REQUIREMENT: From the records that follow, copy every line that contains the word "filter".

SUPPLIED ENTRIES:
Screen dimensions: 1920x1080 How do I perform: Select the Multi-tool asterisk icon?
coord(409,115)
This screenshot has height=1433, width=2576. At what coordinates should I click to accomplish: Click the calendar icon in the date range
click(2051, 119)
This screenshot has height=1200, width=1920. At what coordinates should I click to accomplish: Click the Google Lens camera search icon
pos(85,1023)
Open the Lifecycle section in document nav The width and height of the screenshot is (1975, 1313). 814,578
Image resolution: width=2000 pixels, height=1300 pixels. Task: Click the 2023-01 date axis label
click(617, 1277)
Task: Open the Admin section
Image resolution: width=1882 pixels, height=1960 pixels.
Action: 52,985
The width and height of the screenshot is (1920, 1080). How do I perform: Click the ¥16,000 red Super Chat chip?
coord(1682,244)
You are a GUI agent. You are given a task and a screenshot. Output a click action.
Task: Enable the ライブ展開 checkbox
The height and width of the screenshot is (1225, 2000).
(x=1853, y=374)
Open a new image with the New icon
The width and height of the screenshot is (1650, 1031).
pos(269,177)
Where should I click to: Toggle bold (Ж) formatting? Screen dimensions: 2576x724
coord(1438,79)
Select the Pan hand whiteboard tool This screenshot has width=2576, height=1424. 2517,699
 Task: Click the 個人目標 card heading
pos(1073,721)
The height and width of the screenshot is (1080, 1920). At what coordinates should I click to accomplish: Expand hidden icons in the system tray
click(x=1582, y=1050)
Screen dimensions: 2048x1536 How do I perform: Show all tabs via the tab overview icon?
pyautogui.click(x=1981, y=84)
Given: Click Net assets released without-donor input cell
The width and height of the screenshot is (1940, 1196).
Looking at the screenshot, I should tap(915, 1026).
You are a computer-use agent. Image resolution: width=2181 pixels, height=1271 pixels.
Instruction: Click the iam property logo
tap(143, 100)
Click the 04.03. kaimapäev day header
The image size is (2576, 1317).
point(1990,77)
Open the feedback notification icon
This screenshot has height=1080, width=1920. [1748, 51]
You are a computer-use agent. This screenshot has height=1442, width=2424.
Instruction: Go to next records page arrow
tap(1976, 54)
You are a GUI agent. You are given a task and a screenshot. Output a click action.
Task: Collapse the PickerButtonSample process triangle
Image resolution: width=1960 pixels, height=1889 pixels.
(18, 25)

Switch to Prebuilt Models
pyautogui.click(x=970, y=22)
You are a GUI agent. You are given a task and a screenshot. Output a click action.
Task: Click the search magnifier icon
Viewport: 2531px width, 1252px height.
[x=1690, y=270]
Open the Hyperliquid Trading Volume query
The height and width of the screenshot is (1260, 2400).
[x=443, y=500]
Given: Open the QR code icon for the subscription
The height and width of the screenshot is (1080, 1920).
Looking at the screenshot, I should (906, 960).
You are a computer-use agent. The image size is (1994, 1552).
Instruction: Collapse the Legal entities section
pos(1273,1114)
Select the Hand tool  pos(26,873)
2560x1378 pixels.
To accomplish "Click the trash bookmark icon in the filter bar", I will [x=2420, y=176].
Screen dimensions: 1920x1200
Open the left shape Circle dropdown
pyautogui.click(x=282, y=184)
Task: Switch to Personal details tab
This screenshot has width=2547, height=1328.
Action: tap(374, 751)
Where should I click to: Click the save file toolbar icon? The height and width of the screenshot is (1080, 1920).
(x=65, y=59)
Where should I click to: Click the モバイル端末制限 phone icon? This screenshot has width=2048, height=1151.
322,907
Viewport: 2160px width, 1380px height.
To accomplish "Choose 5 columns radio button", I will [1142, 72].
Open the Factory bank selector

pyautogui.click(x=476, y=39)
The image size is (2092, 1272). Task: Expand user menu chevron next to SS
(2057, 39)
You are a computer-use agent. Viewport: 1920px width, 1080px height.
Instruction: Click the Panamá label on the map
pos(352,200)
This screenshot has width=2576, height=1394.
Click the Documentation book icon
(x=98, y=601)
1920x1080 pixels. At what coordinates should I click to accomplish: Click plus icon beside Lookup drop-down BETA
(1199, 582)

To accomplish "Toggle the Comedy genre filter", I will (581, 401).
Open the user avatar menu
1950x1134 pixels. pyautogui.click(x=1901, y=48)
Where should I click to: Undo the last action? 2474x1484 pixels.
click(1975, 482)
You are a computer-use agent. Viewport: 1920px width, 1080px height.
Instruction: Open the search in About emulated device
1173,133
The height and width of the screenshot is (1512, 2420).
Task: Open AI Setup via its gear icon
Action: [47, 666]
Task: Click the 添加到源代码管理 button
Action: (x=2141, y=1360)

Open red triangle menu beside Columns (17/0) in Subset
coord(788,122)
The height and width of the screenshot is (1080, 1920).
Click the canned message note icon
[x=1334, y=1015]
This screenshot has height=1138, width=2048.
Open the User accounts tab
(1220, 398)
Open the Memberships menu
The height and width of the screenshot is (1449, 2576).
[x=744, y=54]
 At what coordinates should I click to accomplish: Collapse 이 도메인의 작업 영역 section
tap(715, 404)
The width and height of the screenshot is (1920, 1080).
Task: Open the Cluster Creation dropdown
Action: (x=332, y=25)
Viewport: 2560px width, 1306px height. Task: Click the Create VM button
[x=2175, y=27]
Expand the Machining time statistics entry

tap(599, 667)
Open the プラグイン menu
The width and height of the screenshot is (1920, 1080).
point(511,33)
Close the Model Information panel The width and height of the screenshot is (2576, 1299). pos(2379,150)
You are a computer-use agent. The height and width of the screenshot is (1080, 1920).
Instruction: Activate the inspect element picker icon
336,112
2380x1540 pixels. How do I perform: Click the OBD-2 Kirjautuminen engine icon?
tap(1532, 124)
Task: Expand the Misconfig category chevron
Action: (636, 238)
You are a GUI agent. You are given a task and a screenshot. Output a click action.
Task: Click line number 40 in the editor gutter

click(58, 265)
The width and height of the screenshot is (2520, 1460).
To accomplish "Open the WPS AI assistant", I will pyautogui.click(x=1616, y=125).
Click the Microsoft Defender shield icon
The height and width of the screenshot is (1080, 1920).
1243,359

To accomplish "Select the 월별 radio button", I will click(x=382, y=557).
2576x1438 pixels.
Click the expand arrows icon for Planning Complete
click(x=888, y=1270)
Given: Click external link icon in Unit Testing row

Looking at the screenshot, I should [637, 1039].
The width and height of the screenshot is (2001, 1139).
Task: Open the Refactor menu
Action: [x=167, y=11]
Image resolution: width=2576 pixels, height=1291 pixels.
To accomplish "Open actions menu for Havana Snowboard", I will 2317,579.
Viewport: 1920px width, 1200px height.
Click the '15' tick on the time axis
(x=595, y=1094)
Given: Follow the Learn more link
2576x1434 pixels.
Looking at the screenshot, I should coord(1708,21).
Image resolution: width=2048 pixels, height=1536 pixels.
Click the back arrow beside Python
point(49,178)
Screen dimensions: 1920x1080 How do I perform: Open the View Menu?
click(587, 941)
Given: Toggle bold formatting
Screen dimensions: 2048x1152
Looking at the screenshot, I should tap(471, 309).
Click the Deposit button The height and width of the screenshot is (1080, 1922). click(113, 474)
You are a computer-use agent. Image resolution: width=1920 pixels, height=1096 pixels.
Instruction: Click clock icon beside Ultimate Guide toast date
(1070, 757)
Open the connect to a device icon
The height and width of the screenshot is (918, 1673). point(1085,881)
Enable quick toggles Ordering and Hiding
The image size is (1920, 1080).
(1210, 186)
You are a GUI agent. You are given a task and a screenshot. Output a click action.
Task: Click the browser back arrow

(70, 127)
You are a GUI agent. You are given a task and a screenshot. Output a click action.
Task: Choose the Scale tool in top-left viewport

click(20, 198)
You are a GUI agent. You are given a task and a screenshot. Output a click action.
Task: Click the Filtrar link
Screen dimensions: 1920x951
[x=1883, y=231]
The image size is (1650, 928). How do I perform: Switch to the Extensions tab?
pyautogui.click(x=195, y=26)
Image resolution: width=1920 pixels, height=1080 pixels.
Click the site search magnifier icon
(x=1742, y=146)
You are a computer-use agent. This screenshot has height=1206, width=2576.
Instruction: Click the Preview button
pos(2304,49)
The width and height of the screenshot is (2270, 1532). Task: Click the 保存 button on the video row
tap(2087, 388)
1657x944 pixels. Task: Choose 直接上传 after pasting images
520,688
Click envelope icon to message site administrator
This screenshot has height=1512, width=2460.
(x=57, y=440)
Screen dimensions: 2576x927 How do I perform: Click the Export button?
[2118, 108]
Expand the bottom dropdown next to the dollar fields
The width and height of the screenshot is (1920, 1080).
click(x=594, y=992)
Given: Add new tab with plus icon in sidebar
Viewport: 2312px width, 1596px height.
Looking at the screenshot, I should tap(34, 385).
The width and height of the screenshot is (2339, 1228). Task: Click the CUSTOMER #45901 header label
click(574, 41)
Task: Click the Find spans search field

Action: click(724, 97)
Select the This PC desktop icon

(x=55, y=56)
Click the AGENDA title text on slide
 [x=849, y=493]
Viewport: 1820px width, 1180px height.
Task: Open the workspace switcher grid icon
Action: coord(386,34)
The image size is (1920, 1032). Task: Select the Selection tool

ANSWER BOX:
To accomplish "Click the trash bookmark icon in the filter bar", I will [x=2420, y=176].
To accomplish "Toggle the Comedy genre filter", I will (581, 401).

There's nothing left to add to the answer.